Enviada em 23/04/2021

A série televisiva canadense “Anne with an e” retrata a vida de uma órfã, que, após passar por muitos lares e sofrer exploração, encontra seu novo lar em um vilarejo. Assim, por ter sido privada de sua educação por muitos anos, Anne superestima a educação, se tornando, no decorrer do enredo, uma das melhores e mais participativas alunas de sua pequena escola. Fora dos tabloides da ficção, a educação tem, também, o poder de ser um divisor de águas na vida dos estudantes. Dessa forma, dois fatores são imperiosos nessa formação educacional: o protagonismo dos alunos e o papel familiar.

Primordialmente, conforme posto por Amos Comenius, educador checo e pai da didática moderna, é necessário considerar as necessidades e limitações dos alunos individualmente. Comenius visa que o estudante deixe de ser objeto e passe ao status de sujeito da educação, com autonomia e visão crítica sobre o que está acontecendo ao seu derredor. Dessa forma, a educação transformadora enfatiza a prática em detrimento da teoria, a fim de que ocorra a emancipação do educando, a medida que esse adquire conhecimento por si mesmo, sem depender de outrem. Todavia, há um ínfimo quantitativo de instituições educacionais no Brasil que aplicam efetivamente os métodos pontuados por Comenius, e essas são restritas, majoritariamente, ao público elitizado, com maior poder aquisitivo.

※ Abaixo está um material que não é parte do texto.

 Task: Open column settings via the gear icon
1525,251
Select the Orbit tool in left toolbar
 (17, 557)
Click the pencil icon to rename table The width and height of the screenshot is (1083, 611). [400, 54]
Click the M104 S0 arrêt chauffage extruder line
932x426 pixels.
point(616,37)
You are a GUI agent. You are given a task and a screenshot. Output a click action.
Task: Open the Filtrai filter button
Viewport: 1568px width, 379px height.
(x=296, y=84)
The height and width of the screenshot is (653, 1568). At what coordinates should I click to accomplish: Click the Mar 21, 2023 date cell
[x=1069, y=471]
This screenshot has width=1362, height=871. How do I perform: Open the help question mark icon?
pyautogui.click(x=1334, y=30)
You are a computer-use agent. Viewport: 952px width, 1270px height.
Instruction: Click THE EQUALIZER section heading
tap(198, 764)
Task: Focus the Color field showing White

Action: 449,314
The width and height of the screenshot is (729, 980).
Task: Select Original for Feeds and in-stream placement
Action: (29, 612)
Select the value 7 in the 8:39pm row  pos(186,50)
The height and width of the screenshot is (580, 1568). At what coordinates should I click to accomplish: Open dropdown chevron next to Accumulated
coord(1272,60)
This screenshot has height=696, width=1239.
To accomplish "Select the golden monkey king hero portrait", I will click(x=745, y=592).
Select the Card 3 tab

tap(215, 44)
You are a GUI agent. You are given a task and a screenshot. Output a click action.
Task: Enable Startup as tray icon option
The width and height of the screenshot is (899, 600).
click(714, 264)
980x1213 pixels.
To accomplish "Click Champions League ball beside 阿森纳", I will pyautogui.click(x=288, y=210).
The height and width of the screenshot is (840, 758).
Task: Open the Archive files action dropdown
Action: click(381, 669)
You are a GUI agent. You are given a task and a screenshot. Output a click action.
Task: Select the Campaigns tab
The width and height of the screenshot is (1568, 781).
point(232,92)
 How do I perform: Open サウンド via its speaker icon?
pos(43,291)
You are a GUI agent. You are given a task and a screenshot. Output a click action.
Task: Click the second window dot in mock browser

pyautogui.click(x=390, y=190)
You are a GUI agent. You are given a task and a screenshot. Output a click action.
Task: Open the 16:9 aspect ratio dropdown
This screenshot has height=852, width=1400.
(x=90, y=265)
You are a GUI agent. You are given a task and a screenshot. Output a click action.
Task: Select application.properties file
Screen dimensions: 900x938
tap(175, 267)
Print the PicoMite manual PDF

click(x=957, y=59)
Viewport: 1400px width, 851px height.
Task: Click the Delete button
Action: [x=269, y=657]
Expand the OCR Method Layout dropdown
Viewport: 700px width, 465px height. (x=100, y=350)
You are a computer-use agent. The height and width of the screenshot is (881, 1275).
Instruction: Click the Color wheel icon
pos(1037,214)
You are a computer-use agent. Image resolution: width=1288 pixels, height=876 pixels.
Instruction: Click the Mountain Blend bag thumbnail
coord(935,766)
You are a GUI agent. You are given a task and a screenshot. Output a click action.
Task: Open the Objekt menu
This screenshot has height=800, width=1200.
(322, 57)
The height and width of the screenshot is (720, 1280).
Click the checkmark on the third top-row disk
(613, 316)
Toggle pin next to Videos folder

Ademais, o desempenho acadêmico depende não somente da escola, mas sim de uma junção de fatores sociais, incluindo a família. Émile Durkheim, defende que a educação é muito mais abrangente do que a instituição escolar. Essa, para o sociólogo francês, intenciona a inserção de um indivíduo na sociedade, englobando tanto a área profissional como social. Para isso, é necessário que os pais sejam ativos na educação de seus filhos, ensinando-os conhecimentos que, interdisciplinarmente, os impulsionarão em seu desempenho estudantil. Na realidade brasileira, entretanto, a negligência parental nessa questão é muito marcante na vida de muitos jovens, que acabam ficando à mercê da escola para construir sua formação social.

Em epítome, faz-se ungente tomar medidas a fim de que a educação cumpra de fato seu papel transformador na vida dos brasileiros. Cabe, portanto, ao Ministério da Educação, democratizar o acesso à pedagogia transformadora, promovendo palestras com educadores da rede pública de ensino, acerca de métodos efetivos de aprendizagem, a fim de que o processo didático seja mais efetivo nas escolas públicas. Além disso, é da competência desse órgão público conscientizar os responsáveis de seus papéis educacionais, desenvolvendo campanhas, que se mobilizem nas mídias sociais e nas intituições físicas, instruindo os genitores a auxiliar a escola na caminhada pedagógica que seus filhos trilharão, a fim de que mais jovens como Anne possam ter suas vidas transformadas pela educação.